Lei capì che non avrebbe
avuto il chiarimento che stava cercando e non poté negare a se stessa che la cosa
le fece male. Era spaventata da ciò che avrebbe potuto scoprire, ma voleva
sapere più di ogni altra cosa. Annuì
appena con la testa, non riuscendo a mascherare la delusione.
Ewan pensò in
fretta a cosa fare e alla mente gli tornarono anche le parole degli amici. «Se
ti va» iniziò. Amelia lo guardò e lui ebbe un attimo di esitazione, che per sua
fortuna riuscì a ignorare. «Potremmo uscire questa sera. Ti devo ancora un giro
per Londra.»
Amelia sorrise. «E
l’altra sera, allora? Quello non valeva, forse?» chiese. Sperò che l’allusione
facesse aggiungere qualcosa al cantante, ma lui parve non farci caso più del
dovuto. Si strinse nelle spalle con fare divertito. «Mi sembrava di averti
detto che una sola uscita a Londra non sarebbe stata sufficiente per ripagarti
del tour di Glasgow.»
È vero, glielo
aveva detto. Per la ragazza era bello vedere come lui si ricordasse tutto ciò,
come sembrasse non ignorare nulla che la riguardasse. Allora perché continuava
a girare intorno al loro bacio senza affrontare la questione? Davvero aveva
bevuto così tanto da non ricordarsi più? Era impossibile.
Amelia decise di
arrendersi all’andamento dei fatti.
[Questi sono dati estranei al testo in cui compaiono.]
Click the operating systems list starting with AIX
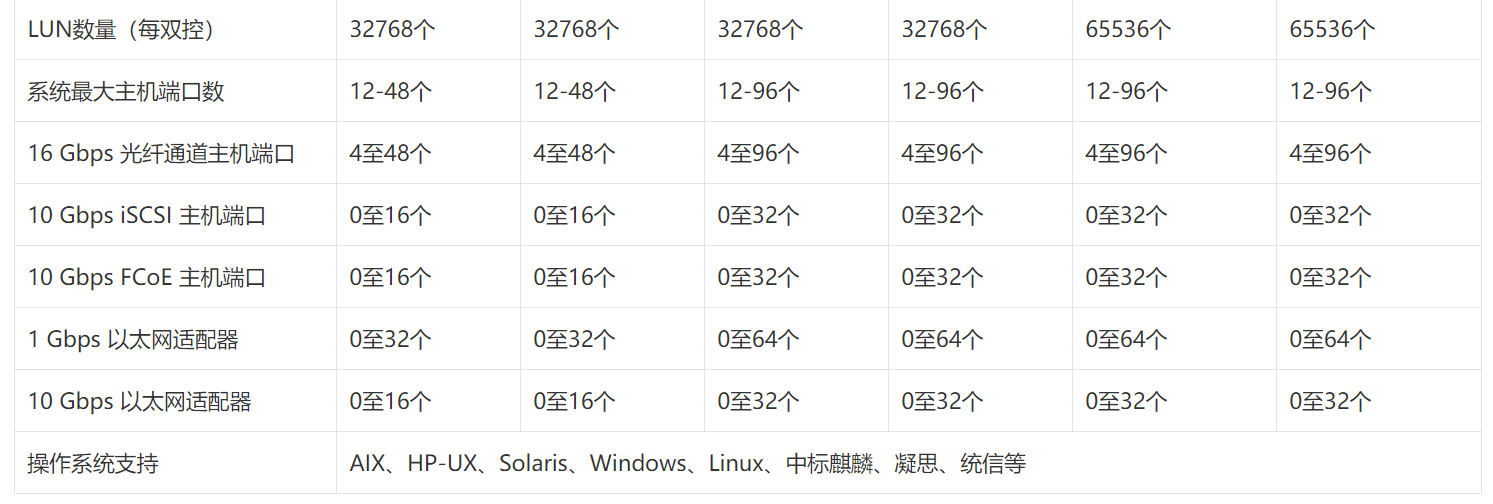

Forse non avrebbe fatto chiarezza con il
cantante in quel momento, ma aveva comunque un appuntamento con lui ed era
qualcosa di molto vicino a una vittoria – anzi, lo era. Finì con il lasciarsi
sfuggire un sorriso al pensiero di poter trascorrere un’altra serata un
compagnia di Ewan; tuttavia le venne spontaneo chiedersi se sarebbero stati
soli. Anche quello avrebbe significato qualcosa.
«Va bene.
Usciamo» rispose infine la ragazza, cercando di rimanere il più calma
possibile.
Il sorriso di
Ewan si allargò. «Non ci saranno gli altri» le disse, quasi ad avvertirla.
Il cuore di
Amelia ebbe un leggero mancamento: sarebbero stati solo loro due.
«Va bene alle
otto da te?» continuò il ragazzo, risvegliando Amelia dal suo improvviso
torpore. Lei acconsentì con un leggero ritardo. «Va benissimo.»
«Ottimo. Allora
a più tardi.»
Il cantante si
avviò dopo aver atteso un cenno da parte della ragazza. Amelia avrebbe voluto
salutarlo in un modo migliore che con un semplice gesto, tuttavia non ci
riuscì. Il suo “a più tardi” le era morto sulle labbra senza che riuscisse a
formularne anche solo l’inizio. Adesso sì che si sentiva nervosa.